» **Assignment**:
What you give back must match the data below character for character.

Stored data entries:
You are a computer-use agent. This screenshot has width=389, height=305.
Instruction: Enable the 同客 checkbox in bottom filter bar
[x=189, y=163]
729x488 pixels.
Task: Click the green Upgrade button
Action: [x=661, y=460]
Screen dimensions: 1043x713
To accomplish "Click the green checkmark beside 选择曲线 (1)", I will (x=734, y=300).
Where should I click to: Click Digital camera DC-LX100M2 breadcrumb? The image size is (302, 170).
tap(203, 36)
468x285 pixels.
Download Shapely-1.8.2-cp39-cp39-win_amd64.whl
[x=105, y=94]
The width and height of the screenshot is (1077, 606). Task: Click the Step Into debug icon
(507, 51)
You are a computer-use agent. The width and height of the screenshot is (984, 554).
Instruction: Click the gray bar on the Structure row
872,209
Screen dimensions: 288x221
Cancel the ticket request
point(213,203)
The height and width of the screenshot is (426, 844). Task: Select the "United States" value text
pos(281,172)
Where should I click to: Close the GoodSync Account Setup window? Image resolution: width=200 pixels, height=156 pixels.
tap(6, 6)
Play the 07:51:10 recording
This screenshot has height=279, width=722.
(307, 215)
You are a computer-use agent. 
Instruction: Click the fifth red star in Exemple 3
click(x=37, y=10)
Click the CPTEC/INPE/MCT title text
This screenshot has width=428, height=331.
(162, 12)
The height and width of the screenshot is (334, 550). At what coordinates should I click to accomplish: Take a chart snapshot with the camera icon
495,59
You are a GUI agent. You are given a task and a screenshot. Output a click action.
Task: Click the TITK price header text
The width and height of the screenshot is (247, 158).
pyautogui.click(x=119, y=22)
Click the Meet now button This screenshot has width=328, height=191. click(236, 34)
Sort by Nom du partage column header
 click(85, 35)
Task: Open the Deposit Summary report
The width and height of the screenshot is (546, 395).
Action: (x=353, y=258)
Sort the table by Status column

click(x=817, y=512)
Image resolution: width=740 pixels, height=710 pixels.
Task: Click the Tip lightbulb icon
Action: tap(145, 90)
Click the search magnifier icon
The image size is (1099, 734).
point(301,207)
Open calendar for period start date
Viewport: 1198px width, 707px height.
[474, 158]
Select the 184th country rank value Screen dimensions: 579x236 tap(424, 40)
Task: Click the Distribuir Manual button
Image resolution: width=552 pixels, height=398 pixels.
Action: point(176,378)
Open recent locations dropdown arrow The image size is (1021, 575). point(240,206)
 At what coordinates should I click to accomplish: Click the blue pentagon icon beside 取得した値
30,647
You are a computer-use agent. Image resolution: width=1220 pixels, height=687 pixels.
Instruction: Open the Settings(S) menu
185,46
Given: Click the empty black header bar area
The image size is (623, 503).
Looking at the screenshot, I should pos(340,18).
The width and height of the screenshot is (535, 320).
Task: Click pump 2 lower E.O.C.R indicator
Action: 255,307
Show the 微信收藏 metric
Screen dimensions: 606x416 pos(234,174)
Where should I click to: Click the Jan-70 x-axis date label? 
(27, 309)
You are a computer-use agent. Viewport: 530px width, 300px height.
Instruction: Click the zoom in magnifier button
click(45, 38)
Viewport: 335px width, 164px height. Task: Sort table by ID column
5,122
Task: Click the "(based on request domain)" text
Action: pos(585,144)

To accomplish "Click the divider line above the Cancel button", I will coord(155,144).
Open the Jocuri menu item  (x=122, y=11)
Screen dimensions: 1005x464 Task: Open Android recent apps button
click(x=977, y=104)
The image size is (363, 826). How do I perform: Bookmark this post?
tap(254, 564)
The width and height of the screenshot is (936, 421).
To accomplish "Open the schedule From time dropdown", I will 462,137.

» **Answer to this task**:
You are a computer-use agent. This screenshot has width=389, height=305.
Instruction: Enable the 同客 checkbox in bottom filter bar
[x=189, y=163]
729x488 pixels.
Task: Click the green Upgrade button
Action: [x=661, y=460]
Screen dimensions: 1043x713
To accomplish "Click the green checkmark beside 选择曲线 (1)", I will (x=734, y=300).
Where should I click to: Click Digital camera DC-LX100M2 breadcrumb? The image size is (302, 170).
tap(203, 36)
468x285 pixels.
Download Shapely-1.8.2-cp39-cp39-win_amd64.whl
[x=105, y=94]
The width and height of the screenshot is (1077, 606). Task: Click the Step Into debug icon
(507, 51)
You are a computer-use agent. The width and height of the screenshot is (984, 554).
Instruction: Click the gray bar on the Structure row
872,209
Screen dimensions: 288x221
Cancel the ticket request
point(213,203)
The height and width of the screenshot is (426, 844). Task: Select the "United States" value text
pos(281,172)
Where should I click to: Close the GoodSync Account Setup window? Image resolution: width=200 pixels, height=156 pixels.
tap(6, 6)
Play the 07:51:10 recording
This screenshot has height=279, width=722.
(307, 215)
You are a computer-use agent. 
Instruction: Click the fifth red star in Exemple 3
click(x=37, y=10)
Click the CPTEC/INPE/MCT title text
This screenshot has width=428, height=331.
(162, 12)
The height and width of the screenshot is (334, 550). At what coordinates should I click to accomplish: Take a chart snapshot with the camera icon
495,59
You are a GUI agent. You are given a task and a screenshot. Output a click action.
Task: Click the TITK price header text
The width and height of the screenshot is (247, 158).
pyautogui.click(x=119, y=22)
Click the Meet now button This screenshot has width=328, height=191. click(236, 34)
Sort by Nom du partage column header
 click(85, 35)
Task: Open the Deposit Summary report
The width and height of the screenshot is (546, 395).
Action: (x=353, y=258)
Sort the table by Status column

click(x=817, y=512)
Image resolution: width=740 pixels, height=710 pixels.
Task: Click the Tip lightbulb icon
Action: tap(145, 90)
Click the search magnifier icon
The image size is (1099, 734).
point(301,207)
Open calendar for period start date
Viewport: 1198px width, 707px height.
[474, 158]
Select the 184th country rank value Screen dimensions: 579x236 tap(424, 40)
Task: Click the Distribuir Manual button
Image resolution: width=552 pixels, height=398 pixels.
Action: point(176,378)
Open recent locations dropdown arrow The image size is (1021, 575). point(240,206)
 At what coordinates should I click to accomplish: Click the blue pentagon icon beside 取得した値
30,647
You are a computer-use agent. Image resolution: width=1220 pixels, height=687 pixels.
Instruction: Open the Settings(S) menu
185,46
Given: Click the empty black header bar area
The image size is (623, 503).
Looking at the screenshot, I should pos(340,18).
The width and height of the screenshot is (535, 320).
Task: Click pump 2 lower E.O.C.R indicator
Action: 255,307
Show the 微信收藏 metric
Screen dimensions: 606x416 pos(234,174)
Where should I click to: Click the Jan-70 x-axis date label? 
(27, 309)
You are a computer-use agent. Viewport: 530px width, 300px height.
Instruction: Click the zoom in magnifier button
click(45, 38)
Viewport: 335px width, 164px height. Task: Sort table by ID column
5,122
Task: Click the "(based on request domain)" text
Action: pos(585,144)

To accomplish "Click the divider line above the Cancel button", I will coord(155,144).
Open the Jocuri menu item  (x=122, y=11)
Screen dimensions: 1005x464 Task: Open Android recent apps button
click(x=977, y=104)
The image size is (363, 826). How do I perform: Bookmark this post?
tap(254, 564)
The width and height of the screenshot is (936, 421).
To accomplish "Open the schedule From time dropdown", I will 462,137.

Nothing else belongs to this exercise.